The American Academy of Pediatric Dentistry recommends scheduling your baby’s first dental visit when the first tooth appears, or no later than their first birthday. Baby teeth typically start coming in around six months, so dental coverage should ideally be in place well before then. That first visit establishes a baseline, checks for early signs of decay, and gives you guidance on caring for emerging teeth.
For vision, the American Optometric Association recommends a comprehensive eye exam at about six months of age, even if nothing seems wrong. This early exam checks for conditions like crossed eyes, lazy eye, and significant refractive errors that are easier to correct when caught young. Some optometrists participate in programs that offer this infant assessment at no cost between 6 and 12 months of age, but having vision insurance in place gives you more flexibility in choosing a provider.
Since both of these milestones fall within the first year, enrolling at birth ensures you’re covered before you need it rather than scrambling to add coverage later.

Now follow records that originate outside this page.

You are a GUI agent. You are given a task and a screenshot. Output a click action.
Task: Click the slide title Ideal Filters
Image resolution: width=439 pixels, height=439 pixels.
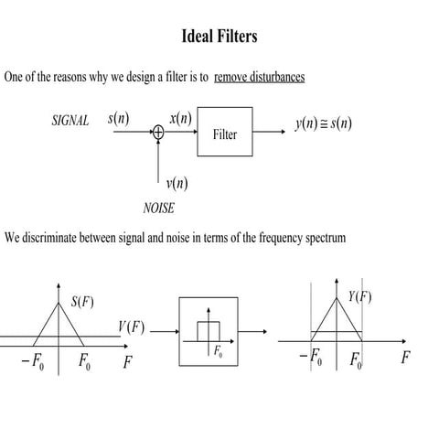tap(220, 37)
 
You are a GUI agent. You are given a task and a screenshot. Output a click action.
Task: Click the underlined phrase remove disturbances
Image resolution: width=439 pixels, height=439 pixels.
tap(259, 77)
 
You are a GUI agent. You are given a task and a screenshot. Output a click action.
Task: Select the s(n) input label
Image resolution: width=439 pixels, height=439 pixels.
tap(118, 119)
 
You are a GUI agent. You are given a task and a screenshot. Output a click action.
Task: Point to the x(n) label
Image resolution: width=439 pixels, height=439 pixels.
tap(180, 119)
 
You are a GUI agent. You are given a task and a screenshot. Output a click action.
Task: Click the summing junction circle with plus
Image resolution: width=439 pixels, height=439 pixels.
tap(158, 134)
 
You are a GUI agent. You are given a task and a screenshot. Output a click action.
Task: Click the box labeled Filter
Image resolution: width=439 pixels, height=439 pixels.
tap(225, 134)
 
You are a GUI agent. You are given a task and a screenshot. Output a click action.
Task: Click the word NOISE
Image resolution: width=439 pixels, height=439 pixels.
tap(159, 208)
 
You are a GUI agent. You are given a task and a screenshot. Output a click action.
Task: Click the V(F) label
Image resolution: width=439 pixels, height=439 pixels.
tap(131, 327)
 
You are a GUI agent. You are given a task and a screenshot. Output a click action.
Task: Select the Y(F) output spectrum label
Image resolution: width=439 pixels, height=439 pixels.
tap(359, 296)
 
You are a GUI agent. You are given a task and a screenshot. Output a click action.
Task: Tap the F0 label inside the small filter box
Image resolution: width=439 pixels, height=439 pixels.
tap(218, 351)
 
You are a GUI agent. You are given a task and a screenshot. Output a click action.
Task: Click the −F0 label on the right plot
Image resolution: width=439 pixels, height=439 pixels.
tap(311, 357)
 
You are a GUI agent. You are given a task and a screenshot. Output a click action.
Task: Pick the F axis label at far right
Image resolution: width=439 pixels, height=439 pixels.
tap(404, 357)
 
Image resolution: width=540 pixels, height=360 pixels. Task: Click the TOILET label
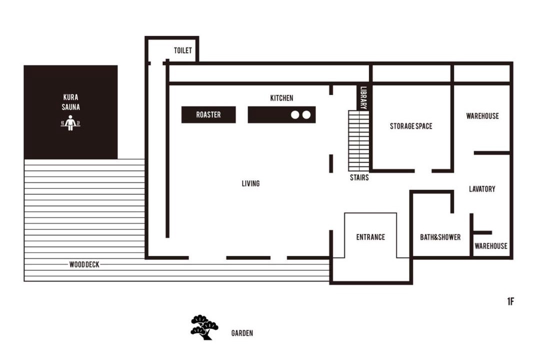182,50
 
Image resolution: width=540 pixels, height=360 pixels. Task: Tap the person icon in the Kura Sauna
70,123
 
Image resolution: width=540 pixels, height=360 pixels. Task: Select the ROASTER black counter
208,114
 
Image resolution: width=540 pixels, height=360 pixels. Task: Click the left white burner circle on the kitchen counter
295,114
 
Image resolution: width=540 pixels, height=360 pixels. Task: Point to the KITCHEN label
282,98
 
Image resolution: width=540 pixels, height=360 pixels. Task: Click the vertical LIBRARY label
364,98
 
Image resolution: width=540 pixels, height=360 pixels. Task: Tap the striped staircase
359,140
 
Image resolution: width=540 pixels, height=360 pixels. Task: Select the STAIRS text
359,178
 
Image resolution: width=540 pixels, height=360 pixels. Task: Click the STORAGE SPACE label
411,126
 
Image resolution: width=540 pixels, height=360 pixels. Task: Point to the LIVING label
250,184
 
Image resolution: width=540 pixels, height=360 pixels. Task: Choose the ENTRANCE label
370,237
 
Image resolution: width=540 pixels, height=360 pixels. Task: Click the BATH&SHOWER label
440,237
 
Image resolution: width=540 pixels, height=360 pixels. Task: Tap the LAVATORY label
482,189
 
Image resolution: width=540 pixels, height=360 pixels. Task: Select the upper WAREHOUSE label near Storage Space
482,116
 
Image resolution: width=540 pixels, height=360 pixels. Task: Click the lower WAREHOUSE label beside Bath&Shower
491,246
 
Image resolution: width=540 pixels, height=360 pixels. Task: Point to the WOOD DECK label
84,264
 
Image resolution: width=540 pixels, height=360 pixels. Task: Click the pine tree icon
204,328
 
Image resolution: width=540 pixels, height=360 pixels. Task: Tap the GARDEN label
242,333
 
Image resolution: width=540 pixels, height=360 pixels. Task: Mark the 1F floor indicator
510,302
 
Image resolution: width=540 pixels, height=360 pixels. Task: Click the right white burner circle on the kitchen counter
306,114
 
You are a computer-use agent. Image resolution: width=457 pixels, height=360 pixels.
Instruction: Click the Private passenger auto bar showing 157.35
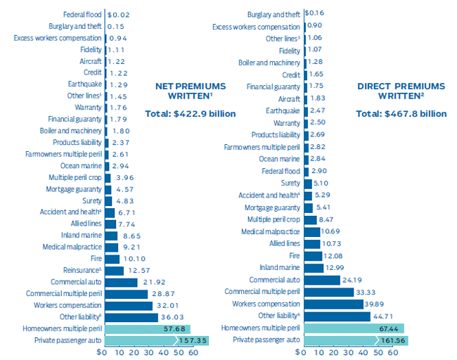(x=148, y=340)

What It Costs to Add a Child
The cost of moving from an individual plan to a plan covering you and one dependent varies widely by insurer and plan type. To give you a rough sense: among California state employee dental plans, adding one dependent increased monthly premiums by anywhere from $9 to $47, depending on the plan. A basic prepaid dental plan might go from about $14 per month for one person to $23 for two. A PPO dental plan might jump from $45 to $88.
Vision insurance tends to be cheaper. Some vision plans charge the same premium whether you cover just yourself or yourself plus a dependent. Others add roughly $8 to $10 per month for a dependent. Your employer may also subsidize part or all of the cost, particularly for prepaid or HMO-style plans.
If you’re on a marketplace plan, standalone pediatric dental plans have their own separate premiums. Compare the cost of adding dental to your existing health plan versus buying a standalone plan, as pricing can differ significantly.
Watch for Waiting Periods
Some dental plans impose waiting periods before certain services are covered, meaning you might pay premiums for three to twelve months before the plan pays for anything beyond basic preventive care. This is more common with individual and standalone dental plans than with employer-sponsored group coverage. Waiting periods are sometimes waived if you had comparable dental coverage before, so if your baby was previously covered under another plan or through Medicaid, ask whether that qualifies for a waiver.
For a newborn, waiting periods are less likely to cause problems since major dental work is rarely needed in the first year. But if you delay enrollment and then try to add your child later, the waiting period could overlap with the age when your child starts needing fillings or other restorative care.
Steps to Take Before Your Baby Arrives
The simplest approach is to handle the paperwork during pregnancy so you’re ready to act fast after birth. Review your current dental and vision plans to understand whether they allow dependent coverage and what it costs. If your employer offers multiple plan options, compare them now rather than trying to make decisions during the sleep-deprived first weeks with a newborn.
Gather the documents you’ll need: most plans require a birth certificate or hospital birth record and your baby’s Social Security number. The Social Security number can take a few weeks to arrive by mail, but many employers and insurers will let you start the enrollment process and provide it later. Don’t let a missing document stop you from initiating enrollment within the deadline. Call your benefits office or insurer, explain the situation, and ask what they need to hold your spot while you wait for paperwork.